生物谷报道:癌症干细胞已经从若干人类肿瘤中被分离了出来。最新发现的是人类恶性黑素瘤引发细胞的一个亚组,科学家根据它们对化学抵抗力调节因子ABCB5的表达将其识别出来。ABCB5+亚组的大小与黑素瘤患者临床病情发展相关,初步证据还表明,这些黑素瘤干细胞可以用针对ABCB5的抗体将其作为特异性目标。这为黑素瘤提供了一个潜在的治疗策略,而且对这种类型细胞进行研究还有可能回答癌症生物学中的重要问题。本期封面所示混合型黑素瘤细胞(电脑增强的荧光显微镜图像合成图)是在活体中所发生的一次人类肿瘤异种移植中形成的,即通过一个ABCB5+黑素瘤干细胞与一种更为分化的ABCB5-肿瘤细胞融合形成。
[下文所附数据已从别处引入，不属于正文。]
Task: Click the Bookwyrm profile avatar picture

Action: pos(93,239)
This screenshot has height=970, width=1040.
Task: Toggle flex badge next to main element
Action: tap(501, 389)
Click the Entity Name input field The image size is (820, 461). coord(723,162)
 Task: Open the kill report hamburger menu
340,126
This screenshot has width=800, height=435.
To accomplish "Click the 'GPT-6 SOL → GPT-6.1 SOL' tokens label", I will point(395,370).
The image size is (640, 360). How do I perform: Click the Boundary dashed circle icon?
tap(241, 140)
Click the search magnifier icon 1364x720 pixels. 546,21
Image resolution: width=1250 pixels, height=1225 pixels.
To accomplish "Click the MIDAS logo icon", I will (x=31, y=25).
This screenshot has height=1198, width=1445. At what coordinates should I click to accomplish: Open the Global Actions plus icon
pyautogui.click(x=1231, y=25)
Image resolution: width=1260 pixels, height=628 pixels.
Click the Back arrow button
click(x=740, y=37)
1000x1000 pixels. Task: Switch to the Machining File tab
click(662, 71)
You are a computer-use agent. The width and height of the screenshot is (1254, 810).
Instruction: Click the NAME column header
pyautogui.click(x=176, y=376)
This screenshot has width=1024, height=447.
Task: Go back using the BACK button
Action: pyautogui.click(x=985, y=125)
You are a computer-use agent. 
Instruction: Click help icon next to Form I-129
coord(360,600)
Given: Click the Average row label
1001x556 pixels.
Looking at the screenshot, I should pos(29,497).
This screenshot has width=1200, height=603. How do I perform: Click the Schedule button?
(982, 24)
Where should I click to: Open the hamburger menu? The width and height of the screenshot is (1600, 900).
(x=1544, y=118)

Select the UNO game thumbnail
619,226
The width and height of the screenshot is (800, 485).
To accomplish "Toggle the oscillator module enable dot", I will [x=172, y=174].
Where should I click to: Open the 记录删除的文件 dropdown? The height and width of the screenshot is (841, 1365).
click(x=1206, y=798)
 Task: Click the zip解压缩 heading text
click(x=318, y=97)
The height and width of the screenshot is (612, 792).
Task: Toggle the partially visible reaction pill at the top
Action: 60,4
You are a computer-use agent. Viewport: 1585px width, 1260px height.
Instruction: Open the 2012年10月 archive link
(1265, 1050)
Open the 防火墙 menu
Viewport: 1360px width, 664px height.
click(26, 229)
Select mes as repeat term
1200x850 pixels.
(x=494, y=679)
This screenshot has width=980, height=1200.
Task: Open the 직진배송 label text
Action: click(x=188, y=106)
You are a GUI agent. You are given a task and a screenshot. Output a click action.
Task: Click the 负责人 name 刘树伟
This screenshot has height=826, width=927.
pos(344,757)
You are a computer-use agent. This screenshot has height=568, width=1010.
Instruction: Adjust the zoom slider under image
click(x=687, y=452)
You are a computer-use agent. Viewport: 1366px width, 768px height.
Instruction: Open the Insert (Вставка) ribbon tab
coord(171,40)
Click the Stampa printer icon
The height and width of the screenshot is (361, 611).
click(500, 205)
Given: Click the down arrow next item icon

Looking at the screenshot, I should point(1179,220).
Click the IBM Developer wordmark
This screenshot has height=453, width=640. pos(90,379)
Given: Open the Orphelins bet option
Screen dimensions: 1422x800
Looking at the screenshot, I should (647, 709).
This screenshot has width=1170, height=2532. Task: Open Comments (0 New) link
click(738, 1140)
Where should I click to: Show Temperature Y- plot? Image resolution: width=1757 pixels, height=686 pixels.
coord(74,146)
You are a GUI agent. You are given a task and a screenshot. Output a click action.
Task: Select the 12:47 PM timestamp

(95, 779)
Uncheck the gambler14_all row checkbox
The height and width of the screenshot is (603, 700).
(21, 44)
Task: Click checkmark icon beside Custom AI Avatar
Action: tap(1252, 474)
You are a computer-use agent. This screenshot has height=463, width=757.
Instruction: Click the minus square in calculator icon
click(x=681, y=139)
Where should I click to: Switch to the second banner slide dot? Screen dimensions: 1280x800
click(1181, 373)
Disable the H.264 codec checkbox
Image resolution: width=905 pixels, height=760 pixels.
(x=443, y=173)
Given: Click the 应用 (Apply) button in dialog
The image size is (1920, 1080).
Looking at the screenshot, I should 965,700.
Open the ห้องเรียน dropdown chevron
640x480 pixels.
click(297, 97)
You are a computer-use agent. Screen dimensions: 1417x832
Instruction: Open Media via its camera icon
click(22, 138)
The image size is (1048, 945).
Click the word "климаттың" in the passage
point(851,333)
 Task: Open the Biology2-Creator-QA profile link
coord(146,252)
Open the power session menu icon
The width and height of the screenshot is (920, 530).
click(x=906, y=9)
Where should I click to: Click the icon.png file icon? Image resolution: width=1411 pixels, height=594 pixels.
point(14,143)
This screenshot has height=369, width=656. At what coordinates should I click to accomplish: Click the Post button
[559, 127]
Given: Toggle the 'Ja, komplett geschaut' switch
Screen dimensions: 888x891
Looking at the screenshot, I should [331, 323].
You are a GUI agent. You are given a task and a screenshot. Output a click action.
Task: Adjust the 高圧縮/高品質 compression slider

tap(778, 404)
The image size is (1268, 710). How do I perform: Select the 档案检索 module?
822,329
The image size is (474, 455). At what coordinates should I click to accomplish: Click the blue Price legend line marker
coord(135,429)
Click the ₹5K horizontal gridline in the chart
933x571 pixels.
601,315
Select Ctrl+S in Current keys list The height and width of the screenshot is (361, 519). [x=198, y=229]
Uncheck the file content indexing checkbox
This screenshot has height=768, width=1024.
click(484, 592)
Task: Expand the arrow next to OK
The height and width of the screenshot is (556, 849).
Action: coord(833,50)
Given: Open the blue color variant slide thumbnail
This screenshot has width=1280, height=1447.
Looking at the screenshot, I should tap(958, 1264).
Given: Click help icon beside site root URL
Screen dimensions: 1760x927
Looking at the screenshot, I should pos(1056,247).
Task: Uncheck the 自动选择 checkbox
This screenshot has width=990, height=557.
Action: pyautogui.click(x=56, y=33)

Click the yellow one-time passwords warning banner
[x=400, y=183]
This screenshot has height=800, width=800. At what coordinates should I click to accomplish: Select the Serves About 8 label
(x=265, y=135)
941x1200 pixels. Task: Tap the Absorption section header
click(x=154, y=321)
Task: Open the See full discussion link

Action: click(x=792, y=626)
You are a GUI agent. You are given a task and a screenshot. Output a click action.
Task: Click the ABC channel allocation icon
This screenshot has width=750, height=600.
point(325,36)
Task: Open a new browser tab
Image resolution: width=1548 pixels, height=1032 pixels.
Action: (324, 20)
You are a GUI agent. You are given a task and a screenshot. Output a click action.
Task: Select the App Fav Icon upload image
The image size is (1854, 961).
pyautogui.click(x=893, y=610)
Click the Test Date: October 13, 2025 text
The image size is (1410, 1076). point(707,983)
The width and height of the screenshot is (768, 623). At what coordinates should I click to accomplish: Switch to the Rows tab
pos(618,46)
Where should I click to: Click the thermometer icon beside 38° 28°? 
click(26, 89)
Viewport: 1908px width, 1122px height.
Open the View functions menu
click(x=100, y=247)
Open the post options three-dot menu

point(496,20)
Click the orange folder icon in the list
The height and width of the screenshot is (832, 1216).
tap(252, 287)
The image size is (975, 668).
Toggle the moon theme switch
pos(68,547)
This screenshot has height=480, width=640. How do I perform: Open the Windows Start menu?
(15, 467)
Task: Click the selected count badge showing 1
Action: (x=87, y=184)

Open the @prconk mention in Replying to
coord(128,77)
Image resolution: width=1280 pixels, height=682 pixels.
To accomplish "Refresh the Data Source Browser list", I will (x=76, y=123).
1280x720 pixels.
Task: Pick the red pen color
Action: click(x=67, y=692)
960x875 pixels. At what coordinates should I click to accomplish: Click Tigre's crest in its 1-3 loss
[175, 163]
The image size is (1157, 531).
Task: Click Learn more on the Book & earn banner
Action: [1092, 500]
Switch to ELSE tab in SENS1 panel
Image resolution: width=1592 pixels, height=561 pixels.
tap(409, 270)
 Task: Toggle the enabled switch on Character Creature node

细胞核分别用基因编码的红色(DsRed)和绿色(EYFP)荧光标签作了标记。
生物谷推荐英文原文:
Nature 451, 345-349 (17 January 2008) | doi:10.1038/nature06489; Received 13 June 2007; Accepted 21 November 2007
Identification of cells initiating human melanomas
Tobias Schatton1, George F. Murphy2, Natasha Y. Frank1,3, Kazuhiro Yamaura1, Ana Maria Waaga-Gasser4, Martin Gasser4, Qian Zhan2, Stefan Jordan1, Lyn M. Duncan5, Carsten Weishaupt6, Robert C. Fuhlbrigge6, Thomas S. Kupper6, Mohamed H. Sayegh1 & Markus H. Frank1
Transplantation Research Center, Children's Hospital Boston and Brigham and Women's Hospital, Harvard Medical School, Boston, Massachusetts 02115, USA
Department of Pathology and,
Division of Genetics, Brigham and Women's Hospital, Harvard Medical School, Boston, Massachusetts 02115, USA
Department of Surgery, University of Würzburg Medical School, 97080 Würzburg, Germany
Department of Pathology, Massachusetts General Hospital, Harvard Medical School, Boston, Massachusetts 02114, USA
Harvard Skin Disease Research Center, Department of Dermatology, Brigham and Women's Hospital, Boston, Massachusetts 02115, USA
Correspondence to: Markus H. Frank1 Correspondence and requests for materials should be addressed to M.H.F. (Email: mfrank@rics.bwh.harvard.edu).
Abstract
Tumour-initiating cells capable of self-renewal and differentiation, which are responsible for tumour growth, have been identified in human haematological malignancies1, 2 and solid cancers3, 4, 5, 6. If such minority populations are associated with tumour progression in human patients, specific targeting of tumour-initiating cells could be a strategy to eradicate cancers currently resistant to systemic therapy. Here we identify a subpopulation enriched for human malignant-melanoma-initiating cells (MMIC) defined by expression of the chemoresistance mediator ABCB5 (refs 7, 8) and show that specific targeting of this tumorigenic minority population inhibits tumour growth. ABCB5+ tumour cells detected in human melanoma patients show a primitive molecular phenotype and correlate with clinical melanoma progression. In serial human-to-mouse xenotransplantation experiments, ABCB5+ melanoma cells possess greater tumorigenic capacity than ABCB5- bulk populations and re-establish clinical tumour heterogeneity. In vivo genetic lineage tracking demonstrates a specific capacity of ABCB5+ subpopulations for self-renewal and differentiation, because ABCB5+ cancer cells generate both ABCB5+ and ABCB5- progeny, whereas ABCB5- tumour populations give rise, at lower rates, exclusively to ABCB5- cells. In an initial proof-of-principle analysis, designed to test the hypothesis that MMIC are also required for growth of established tumours, systemic administration of a monoclonal antibody directed at ABCB5, shown to be capable of inducing antibody-dependent cell-mediated cytotoxicity in ABCB5+ MMIC, exerted tumour-inhibitory effects. Identification of tumour-initiating cells with enhanced abundance in more advanced disease but susceptibility to specific targeting through a defining chemoresistance determinant has important implications for cancer therapy.